La Galería de Arte Contemporáneo MICH es un espacio autogestionado ubicado en Carlos Larraín Claro 1981, dpto. 1 Providencia, Chile. En estas dependencias viven dos de los integrantes del colectivo, quieres ofrecen su pieza destinada al trabajo de taller y en la que producen sus obras personales, para realizar cada dos meses exhibiciones de la obra de otros artistas, las que duran una semanas aproximadamente.

Nuestra misión como Museo Internacional de Chile con este espacio es ofrecen un lugar para quienes dedican su vida al trabajo de taller y a la investigación visual. Esta iniciativa surge luego de constatar que se repiten los expositores durante el año en varios, o incluso en todos, los espacios tradicionales de exhibición (y por tradicionales nos referimos tanto a museos como a varios espacios independientes por igual), y muchas veces incluso con el mismo trabajo. A nuestro saber, recorrer y completar el pequeño circuito del arte en Chile no asegura un éxito internacional ni nada similar.

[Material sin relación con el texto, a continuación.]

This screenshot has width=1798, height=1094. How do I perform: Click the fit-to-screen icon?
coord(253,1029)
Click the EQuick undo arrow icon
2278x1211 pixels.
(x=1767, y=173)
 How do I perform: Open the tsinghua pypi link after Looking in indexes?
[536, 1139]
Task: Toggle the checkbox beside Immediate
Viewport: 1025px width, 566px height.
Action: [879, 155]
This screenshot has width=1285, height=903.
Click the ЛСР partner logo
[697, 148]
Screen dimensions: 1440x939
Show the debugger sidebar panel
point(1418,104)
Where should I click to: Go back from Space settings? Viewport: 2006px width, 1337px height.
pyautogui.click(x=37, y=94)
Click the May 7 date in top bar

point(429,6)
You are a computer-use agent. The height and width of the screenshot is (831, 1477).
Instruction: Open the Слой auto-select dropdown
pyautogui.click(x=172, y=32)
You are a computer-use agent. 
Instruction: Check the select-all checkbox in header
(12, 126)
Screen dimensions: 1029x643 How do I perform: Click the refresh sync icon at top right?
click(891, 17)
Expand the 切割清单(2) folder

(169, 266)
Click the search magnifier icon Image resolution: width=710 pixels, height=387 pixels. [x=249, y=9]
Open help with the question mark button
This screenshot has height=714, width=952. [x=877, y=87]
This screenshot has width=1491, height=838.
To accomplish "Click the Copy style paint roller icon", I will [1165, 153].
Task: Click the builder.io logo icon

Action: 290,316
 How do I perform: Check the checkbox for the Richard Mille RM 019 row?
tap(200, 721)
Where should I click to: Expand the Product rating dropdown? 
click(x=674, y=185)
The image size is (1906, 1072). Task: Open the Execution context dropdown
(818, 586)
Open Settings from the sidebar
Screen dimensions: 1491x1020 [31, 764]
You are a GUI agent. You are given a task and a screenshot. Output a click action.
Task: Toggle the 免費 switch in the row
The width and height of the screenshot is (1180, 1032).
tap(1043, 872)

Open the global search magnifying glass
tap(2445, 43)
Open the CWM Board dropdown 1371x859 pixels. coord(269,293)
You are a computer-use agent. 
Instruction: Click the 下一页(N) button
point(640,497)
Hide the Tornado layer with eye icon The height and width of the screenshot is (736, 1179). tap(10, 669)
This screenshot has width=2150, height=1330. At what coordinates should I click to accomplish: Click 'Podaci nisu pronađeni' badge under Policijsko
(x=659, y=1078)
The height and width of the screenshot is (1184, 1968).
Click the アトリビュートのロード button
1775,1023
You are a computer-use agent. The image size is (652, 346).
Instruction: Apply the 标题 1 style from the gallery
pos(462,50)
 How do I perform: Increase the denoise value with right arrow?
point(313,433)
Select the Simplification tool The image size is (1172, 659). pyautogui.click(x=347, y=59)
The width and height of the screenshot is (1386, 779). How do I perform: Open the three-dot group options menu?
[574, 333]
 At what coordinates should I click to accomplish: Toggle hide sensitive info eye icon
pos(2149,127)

Esto rara vez sucede y, de todos modos, creemos que la misión del artistas va más allá de “coleccionar” exposiciones y engalanar el curriculum para luego mandarse a cambiar a quién sabe dónde. Por esta razón, nuestra galería no ofrece una convocatoria masiva, sino que se impone la misión de encontrar a aquellos artistas que trabajan sin descanso y, por lo mismo, muchas veces pasan por alto los avisos de postulación a exponer en ciertos lugares, ya que no están trabajando necesariamente para una exhibición predeterminada ni para un concurso, sino que los impulsa el puro deseo de pensar y trabajar.

A su vez, como galeristas y artistas, nos resulta fundamental trabajar desde un principio con el artista que expondrá en nuestro espacio, para acordar en conjunto los pormenores de la exposición. Con lo anterior, queremos decir que la Galería de Arte MICH no es un espacio que se entrega al expositor sin más, sino que se presta para el trabajo colaborativo, pues todo el trabajo que implica la exposición en curso es compartido. Nosotros nos ofrecemos como ayudantes de montaje, también aportamos con un poco de dinero para nuevas instalaciones y/o requerimientos. Tomamos esta lógica expositiva y curatorial como un ejercicio donde reconocemos nuestra propia subjetividad como gestores en relación con las obras seleccionadas, en vez de disfrazar dicho vínculo con ropajes seudoobjetivos, porque no creemos en los mecanismos de convocatorias y/o premiaciones.

Por último, en cada inauguración se ofrece una presentación musical de algún músico, además de un cocktail que varía entre una exhibición y otra. Esto se debe a que para el Museo Internacional de Chile visitar una exposición de arte debe ser una experiencia estética íntegra, para intentar hacerse cargo de la totalidad de la palabra “arte”, no sólo en su aspecto visual.